Family Fights: How to Solve Disputes in Your Family

There are lots of expressions about family, including that you can't choose yours and that blood is thicker than water. But, while it would be wonderful if we could get on with our families all the time, sometimes you have disputes and disagreements. Even if you love each other very much, you can find yourself having huge rows with your family members that lead to falling out, and sometimes even losing touch. Some family members decide that they're better off having minimal contact with each other. But others want to fix their relationships and not allow their disagreements to come between them. If you ever need to solve a family dispute, try some of the advice below, which could help you navigate a sensitive issue.


Take a Break to Think

Whether you're arguing with your child or an adult in your family, it can help to take a step back and think about everything. You, or whoever is having the dispute, should spend some time considering their thoughts and actions, as well as those of the other party. Sometimes, merely reflecting on the issue will cause you to change your mind. You can see things from the other person's perspective or even just cool off and realize that the argument isn't worth having. You can try to identify any wider issues and examine your thoughts and feelings before you address them with the other person.

Open Communication Channels

If you want to resolve conflicts within your family, everyone needs to be willing to communicate and work towards a solution. The first thing you need to do is get all parties involved to agree to talk and try to work out their problems. If you're not one of the people participating in the argument, you could offer to act as a mediator who helps them to talk to each other while remaining independent. However, if you don't think that you can take this role without picking someone's side, it's best that you stay out of it. If people want to communicate to resolve their differences, it's important that they listen and try to empathize and understand, as well as getting to have their say.
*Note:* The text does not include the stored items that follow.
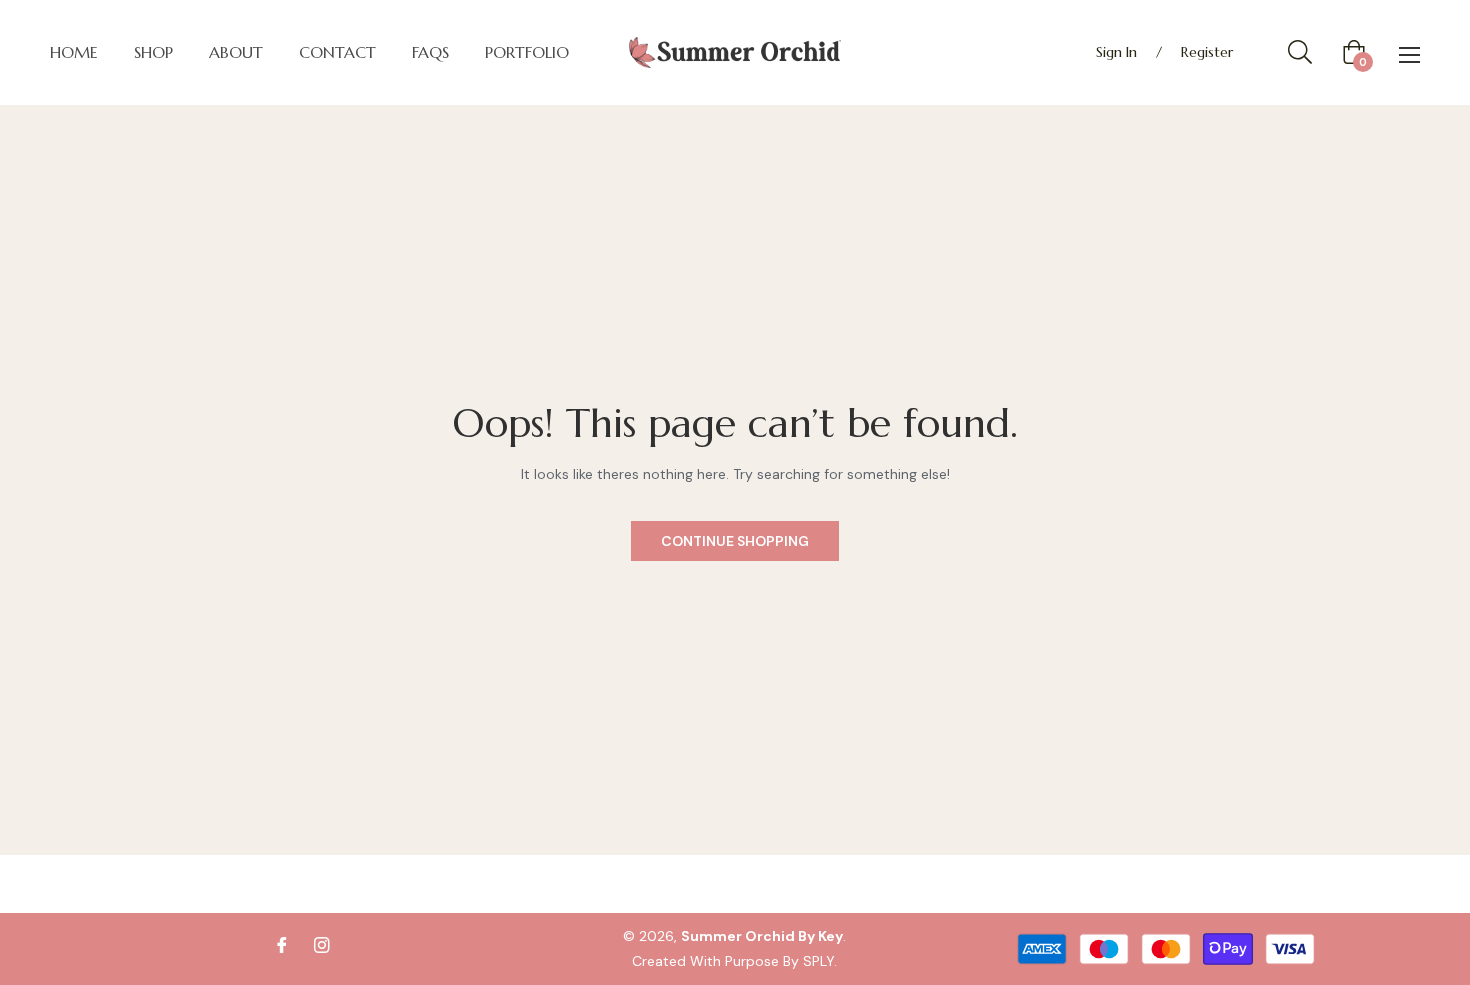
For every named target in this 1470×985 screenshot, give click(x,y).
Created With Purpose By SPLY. (734, 961)
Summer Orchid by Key (762, 936)
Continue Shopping (735, 541)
Talking isn't the only way of communicating, however. If your family don't feel like they're ready to have a face-to-face conversation, they could also write to each other. Writing down your feelings can be easier than saying them out loud, and you can take your time to express yourself more openly. Writing can give you time to think, and stop you from saying hurtful things in the heat of the moment that you might later regret.
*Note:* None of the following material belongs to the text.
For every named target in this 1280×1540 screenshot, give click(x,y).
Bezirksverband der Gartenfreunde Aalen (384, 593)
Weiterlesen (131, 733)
Consider Professional Help

If your family are finding it impossible to reconcile alone, you could consider seeking professional help. This help could come in several forms, from talking to Birmingham, Manchester or London family lawyers to going to family counseling. Sometimes you need an outsider, and especially someone with experience, who can mediate between you. A counselor will ask the right questions and get everyone to open up about their feelings. They can help people work through their issues, both as individuals and in relation to each other. Someone who isn't a member of your family and is qualified to mediate between you is in a better position to point out things you might not have considered. They can suggest ways to fix things too.

Don't Get Everyone Involved

When two or more family members are arguing, it can be beneficial to talk to others and ask them for advice. They can help to give a sense of perspective and suggest solutions for resolution. They may even be able to help you see the other person's side and assist you to forgive and forget. However, make it clear that you want to make things better, and be wary of people who might gossip. And although you can ask for advice, don't get everyone else involved in the argument. You don't want everyone to take sides and to blow the disagreement up into an even bigger thing, with warring factions of the family. It can be easier to see each other's positions if you don't have other people making it "us against them".

Forgive and Forget

There are many cases where it might be best for both people, or even just one person, to agree to forgive and move on. If the argument is about something that has already happened and can't be changed, falling out over it will only ruin your relationship. Of course, forgiveness doesn't always happen automatically, and it might take some work. You might decide to step back and take some time to work through your feelings, allowing you to reconnect more slowly. The parties could try laying out their feelings and opinions, but rather than arguing about them, move on and agree to disagree. However, this isn't always an option, and there are many problems that should be resolved instead of being allowed to fester.

Go Your Separate Ways

On rare occasions, it's not possible to resolve a family dispute and family members should consider cutting off contact from each other. These are likely to be extreme situations, such as when one party feels that the other has put them in an abusive situation. If someone feels that their relationship is physically or emotionally abusive, the best option is often to end the relationship.

People are often disapproving of cutting family ties, particularly when children and parents are no longer in touch, but sometimes it can be the only option left. Families can be beautiful, but being related by blood or even choosing your family doesn't guarantee a healthy relationship. Although no one wants to consider it, sometimes family members must go their separate ways so they can have happier lives as individuals. However, this is a drastic option that you should only consider in situations where the relationship can't be repaired. If you find yourself in such a situation, remember to seek support so that you don't have to go through it alone.